Don DiConstanzo, the founder and CEO of Pedego, wrote in part:

"An additional tariff on electric bicycles under 8711.60.00 will deeply harm U.S. based electric bicycles companies that are currently competing with European companies, by increasing the prices for bikes from U.S. based companies like ours and allowing foreign manufacturers to swoop in and take over the market. This investigation should not allow additional tariffs that will negatively impact U.S. jobs and consumers in such a unique sector to the benefit of foreign competitors."

DiConstanzo told BRAIN he plans to testify in Washington on Wednesday. Also speaking will be Bob Burns, the vice president and general counsel for Trek Bicycle. Burns is also representing PeopleForBikes. 
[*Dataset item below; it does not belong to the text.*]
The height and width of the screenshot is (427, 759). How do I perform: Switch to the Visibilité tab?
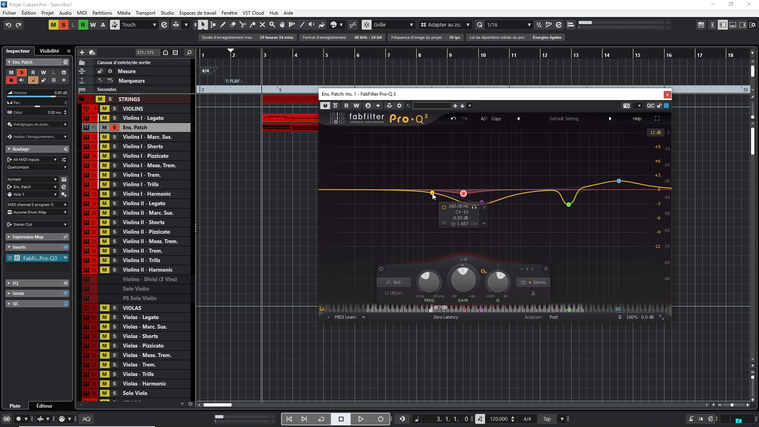tap(49, 51)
In his comment, Adam Vollmer, the founder and CEO of Faraday Bicycles, wrote in part:

"We could not absorb a 25 percent tariff without a significant price increase that would be borne by American customers. For example, an entry-level Faraday electric bicycle costs $2500. A 25 percent tariff could increase that cost by $875, which would make these bicycles less affordable to a significant portion of our potential customer base.

Like other industries, the U.S. bicycle industry relies on a global supply chain to provide our customers with a high-quality, affordable product. A critical component of our business model is a fair and responsible trade policy practiced both domestically and by our neighbors abroad."

In addition to PeopleForBikes and the NBDA, the North American Bikeshare Association also is rallying its members to leave comments. The NABA said the tariff "could increase the cost of e-bikeshare equipment drastically, and hinder the accessibility of bikeshare for all."

The e-bike tariffs are in addition to the current tariffs on aluminum and steel and the proposed 10 percent tariffs on a wide variety of goods — including many bike products. Industry groups are organizing a separate campaign regarding the 10 percent tariffs.